With more and more companies facing the ramifications of data center failures, the need to create a solid redundancy plan is getting more attention. Creating redundancy of a component to ensure that backup is available is considered essential.
For a data center, redundant components can include servers, as well as fans, operating systems, hard disk drives, and other components of a network system.
As you examine your options for redundancy in data center capacity, you may be questioning how much is enough — especially since duplication can be considered excessive or unneeded in some cases.
Here are some factors to consider as you create redundancy in your data center operations:
Weigh the risks of failure. Before developing a redundancy plan, it’s important to examine the risks of failure and the costs associated. Only then can you get buy-in on investing the resources needed to develop redundancy. Examine everything from a “small” failure to a major, lengthy failure and its impact on operations.

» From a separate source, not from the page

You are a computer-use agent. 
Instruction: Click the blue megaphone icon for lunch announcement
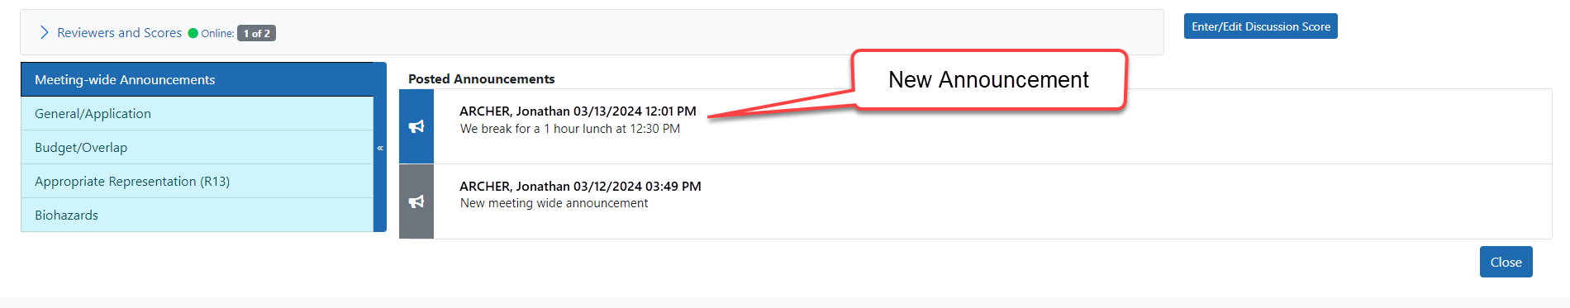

Determine how much is too much. You can go overboard with creating a redundancy plan, as Brian Kirsch of Milwaukee Area Technical College points out. For example, it’s not necessary to “redundant everything” for a tier-one application, as one company initially set out to do. Once they discovered the expenses related to that plan, they scaled back to determine what was actually needed. As Kirsch explained, traditional hardware redundancies with additional network and power connections can be considered the baseline for most virtualized infrastructures. Otherwise, companies will run into under utilized resources.

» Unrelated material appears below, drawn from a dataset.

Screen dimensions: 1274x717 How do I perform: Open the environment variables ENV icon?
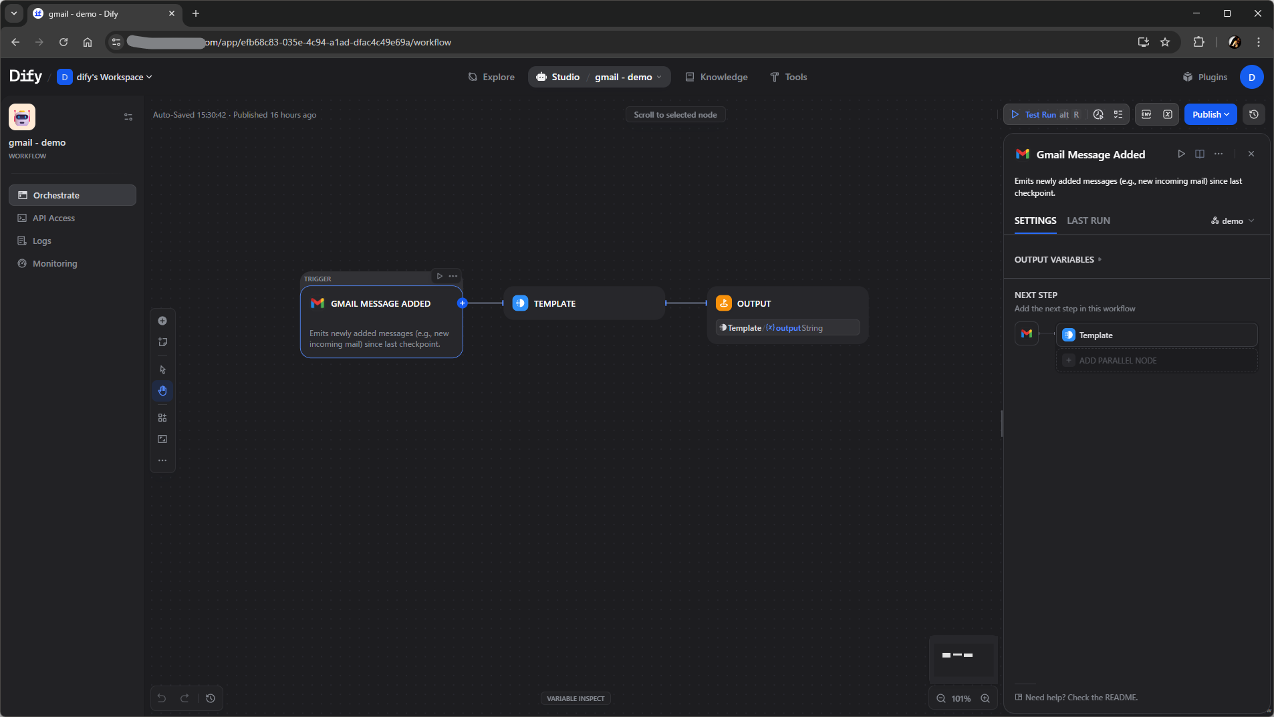click(x=1146, y=114)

Kirsch said to keep in mind that with a virtualized environment, the system you’re trying to protect is not a single system. Keep in mind that it may contain dozens of systems and applications. The more complex, the higher level of redundancy you should explore than you would for a traditional server.
Establish redundancy on different levels. Redundancy plans can be established for numerous levels — from components all the way up to regional, geographic and world levels. All companies should focus on redundancy plans that take into consideration component failure, assembly failure, room failure and building failure. On the most basic level, an N+1 approach is essential; it allows for having one more component than would normally be needed. On the next level — assembly failure — redundancy would be created for the failure of a complete server or a storage system. Storage mirroring and multiple network interface cards can provide resistance to failure. Room failure can be addressed by building two data centers within the same facility. The same concept could apply to building failures.